# [What the task asks]
Rewrite every one of the rows below, substituting "Trash" for "Recycle Bin" and leaving all other text intact.

# [Data lines]
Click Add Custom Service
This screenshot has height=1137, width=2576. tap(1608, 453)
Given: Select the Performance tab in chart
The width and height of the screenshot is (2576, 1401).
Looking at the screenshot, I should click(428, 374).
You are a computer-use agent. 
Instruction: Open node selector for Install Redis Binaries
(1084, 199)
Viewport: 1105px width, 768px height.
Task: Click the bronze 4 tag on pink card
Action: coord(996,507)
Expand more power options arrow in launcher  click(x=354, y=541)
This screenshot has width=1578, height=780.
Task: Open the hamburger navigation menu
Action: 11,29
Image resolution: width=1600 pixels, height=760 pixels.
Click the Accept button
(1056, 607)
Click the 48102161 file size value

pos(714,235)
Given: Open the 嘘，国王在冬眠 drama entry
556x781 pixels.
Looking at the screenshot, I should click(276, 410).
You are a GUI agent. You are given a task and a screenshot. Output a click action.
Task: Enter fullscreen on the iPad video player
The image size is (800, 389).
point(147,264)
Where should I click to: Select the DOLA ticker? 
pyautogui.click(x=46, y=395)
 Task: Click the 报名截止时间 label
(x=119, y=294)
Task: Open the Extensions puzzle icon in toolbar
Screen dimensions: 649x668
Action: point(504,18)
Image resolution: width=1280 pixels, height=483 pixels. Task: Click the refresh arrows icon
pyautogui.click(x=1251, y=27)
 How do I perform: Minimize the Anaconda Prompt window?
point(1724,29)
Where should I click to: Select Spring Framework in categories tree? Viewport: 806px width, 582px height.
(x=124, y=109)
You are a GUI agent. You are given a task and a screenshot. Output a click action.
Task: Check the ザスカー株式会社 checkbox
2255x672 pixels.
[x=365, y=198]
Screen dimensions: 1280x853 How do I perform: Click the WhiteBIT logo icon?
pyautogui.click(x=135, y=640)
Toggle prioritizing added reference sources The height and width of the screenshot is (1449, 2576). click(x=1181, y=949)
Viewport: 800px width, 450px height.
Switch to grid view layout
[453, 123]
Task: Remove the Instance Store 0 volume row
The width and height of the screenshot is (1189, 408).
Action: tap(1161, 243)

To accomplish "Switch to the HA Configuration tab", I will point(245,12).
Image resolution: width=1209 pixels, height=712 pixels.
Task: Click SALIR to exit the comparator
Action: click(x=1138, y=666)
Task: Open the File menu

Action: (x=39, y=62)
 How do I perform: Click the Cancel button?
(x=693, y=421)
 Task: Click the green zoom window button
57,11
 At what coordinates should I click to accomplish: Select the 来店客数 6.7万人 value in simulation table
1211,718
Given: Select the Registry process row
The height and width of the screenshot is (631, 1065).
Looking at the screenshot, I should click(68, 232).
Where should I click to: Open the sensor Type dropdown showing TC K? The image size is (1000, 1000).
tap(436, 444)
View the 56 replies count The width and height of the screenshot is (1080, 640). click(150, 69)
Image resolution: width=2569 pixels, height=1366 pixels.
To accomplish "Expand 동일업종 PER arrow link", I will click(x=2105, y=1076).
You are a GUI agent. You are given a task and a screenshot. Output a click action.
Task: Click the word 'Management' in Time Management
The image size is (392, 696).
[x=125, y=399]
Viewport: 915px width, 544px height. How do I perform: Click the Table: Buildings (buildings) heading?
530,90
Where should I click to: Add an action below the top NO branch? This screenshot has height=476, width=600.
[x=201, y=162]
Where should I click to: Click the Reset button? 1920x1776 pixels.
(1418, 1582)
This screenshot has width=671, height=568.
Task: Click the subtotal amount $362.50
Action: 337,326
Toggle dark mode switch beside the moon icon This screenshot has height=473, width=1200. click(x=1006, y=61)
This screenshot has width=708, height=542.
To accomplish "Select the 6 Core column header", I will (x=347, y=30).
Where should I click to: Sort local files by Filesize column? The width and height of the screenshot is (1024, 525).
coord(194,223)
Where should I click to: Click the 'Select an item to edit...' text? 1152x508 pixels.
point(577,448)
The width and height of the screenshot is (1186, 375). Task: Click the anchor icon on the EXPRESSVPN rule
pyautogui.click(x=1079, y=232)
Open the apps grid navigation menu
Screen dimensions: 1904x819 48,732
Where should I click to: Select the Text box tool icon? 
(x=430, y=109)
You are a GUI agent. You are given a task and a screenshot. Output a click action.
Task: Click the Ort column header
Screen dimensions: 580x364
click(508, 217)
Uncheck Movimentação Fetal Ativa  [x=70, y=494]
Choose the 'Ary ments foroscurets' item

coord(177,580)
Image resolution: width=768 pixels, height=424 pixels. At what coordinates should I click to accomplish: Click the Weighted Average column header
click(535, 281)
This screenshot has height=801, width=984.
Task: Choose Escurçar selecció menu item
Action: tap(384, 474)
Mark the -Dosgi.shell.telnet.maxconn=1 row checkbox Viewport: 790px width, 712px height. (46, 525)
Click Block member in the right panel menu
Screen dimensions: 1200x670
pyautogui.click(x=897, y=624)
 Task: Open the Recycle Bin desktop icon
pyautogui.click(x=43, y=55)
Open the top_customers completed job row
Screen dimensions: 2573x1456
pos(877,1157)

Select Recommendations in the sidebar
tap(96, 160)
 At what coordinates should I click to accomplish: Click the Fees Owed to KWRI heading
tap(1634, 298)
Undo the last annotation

# [Full response]
Click Add Custom Service
This screenshot has height=1137, width=2576. tap(1608, 453)
Given: Select the Performance tab in chart
The width and height of the screenshot is (2576, 1401).
Looking at the screenshot, I should click(428, 374).
You are a computer-use agent. 
Instruction: Open node selector for Install Redis Binaries
(1084, 199)
Viewport: 1105px width, 768px height.
Task: Click the bronze 4 tag on pink card
Action: coord(996,507)
Expand more power options arrow in launcher  click(x=354, y=541)
This screenshot has width=1578, height=780.
Task: Open the hamburger navigation menu
Action: 11,29
Image resolution: width=1600 pixels, height=760 pixels.
Click the Accept button
(1056, 607)
Click the 48102161 file size value

pos(714,235)
Given: Open the 嘘，国王在冬眠 drama entry
556x781 pixels.
Looking at the screenshot, I should click(276, 410).
You are a GUI agent. You are given a task and a screenshot. Output a click action.
Task: Enter fullscreen on the iPad video player
The image size is (800, 389).
point(147,264)
Where should I click to: Select the DOLA ticker? 
pyautogui.click(x=46, y=395)
 Task: Click the 报名截止时间 label
(x=119, y=294)
Task: Open the Extensions puzzle icon in toolbar
Screen dimensions: 649x668
Action: point(504,18)
Image resolution: width=1280 pixels, height=483 pixels. Task: Click the refresh arrows icon
pyautogui.click(x=1251, y=27)
 How do I perform: Minimize the Anaconda Prompt window?
point(1724,29)
Where should I click to: Select Spring Framework in categories tree? Viewport: 806px width, 582px height.
(x=124, y=109)
You are a GUI agent. You are given a task and a screenshot. Output a click action.
Task: Check the ザスカー株式会社 checkbox
2255x672 pixels.
[x=365, y=198]
Screen dimensions: 1280x853 How do I perform: Click the WhiteBIT logo icon?
pyautogui.click(x=135, y=640)
Toggle prioritizing added reference sources The height and width of the screenshot is (1449, 2576). click(x=1181, y=949)
Viewport: 800px width, 450px height.
Switch to grid view layout
[453, 123]
Task: Remove the Instance Store 0 volume row
The width and height of the screenshot is (1189, 408).
Action: tap(1161, 243)

To accomplish "Switch to the HA Configuration tab", I will point(245,12).
Image resolution: width=1209 pixels, height=712 pixels.
Task: Click SALIR to exit the comparator
Action: click(x=1138, y=666)
Task: Open the File menu

Action: (x=39, y=62)
 How do I perform: Click the Cancel button?
(x=693, y=421)
 Task: Click the green zoom window button
57,11
 At what coordinates should I click to accomplish: Select the 来店客数 6.7万人 value in simulation table
1211,718
Given: Select the Registry process row
The height and width of the screenshot is (631, 1065).
Looking at the screenshot, I should click(68, 232).
Where should I click to: Open the sensor Type dropdown showing TC K? The image size is (1000, 1000).
tap(436, 444)
View the 56 replies count The width and height of the screenshot is (1080, 640). click(150, 69)
Image resolution: width=2569 pixels, height=1366 pixels.
To accomplish "Expand 동일업종 PER arrow link", I will click(x=2105, y=1076).
You are a GUI agent. You are given a task and a screenshot. Output a click action.
Task: Click the word 'Management' in Time Management
The image size is (392, 696).
[x=125, y=399]
Viewport: 915px width, 544px height. How do I perform: Click the Table: Buildings (buildings) heading?
530,90
Where should I click to: Add an action below the top NO branch? This screenshot has height=476, width=600.
[x=201, y=162]
Where should I click to: Click the Reset button? 1920x1776 pixels.
(1418, 1582)
This screenshot has width=671, height=568.
Task: Click the subtotal amount $362.50
Action: 337,326
Toggle dark mode switch beside the moon icon This screenshot has height=473, width=1200. click(x=1006, y=61)
This screenshot has width=708, height=542.
To accomplish "Select the 6 Core column header", I will (x=347, y=30).
Where should I click to: Sort local files by Filesize column? The width and height of the screenshot is (1024, 525).
coord(194,223)
Where should I click to: Click the 'Select an item to edit...' text? 1152x508 pixels.
point(577,448)
The width and height of the screenshot is (1186, 375). Task: Click the anchor icon on the EXPRESSVPN rule
pyautogui.click(x=1079, y=232)
Open the apps grid navigation menu
Screen dimensions: 1904x819 48,732
Where should I click to: Select the Text box tool icon? 
(x=430, y=109)
You are a GUI agent. You are given a task and a screenshot. Output a click action.
Task: Click the Ort column header
Screen dimensions: 580x364
click(508, 217)
Uncheck Movimentação Fetal Ativa  [x=70, y=494]
Choose the 'Ary ments foroscurets' item

coord(177,580)
Image resolution: width=768 pixels, height=424 pixels. At what coordinates should I click to accomplish: Click the Weighted Average column header
click(535, 281)
This screenshot has height=801, width=984.
Task: Choose Escurçar selecció menu item
Action: tap(384, 474)
Mark the -Dosgi.shell.telnet.maxconn=1 row checkbox Viewport: 790px width, 712px height. (46, 525)
Click Block member in the right panel menu
Screen dimensions: 1200x670
pyautogui.click(x=897, y=624)
 Task: Open the Trash desktop icon
pyautogui.click(x=43, y=55)
Open the top_customers completed job row
Screen dimensions: 2573x1456
pos(877,1157)

Select Recommendations in the sidebar
tap(96, 160)
 At what coordinates should I click to accomplish: Click the Fees Owed to KWRI heading
tap(1634, 298)
Undo the last annotation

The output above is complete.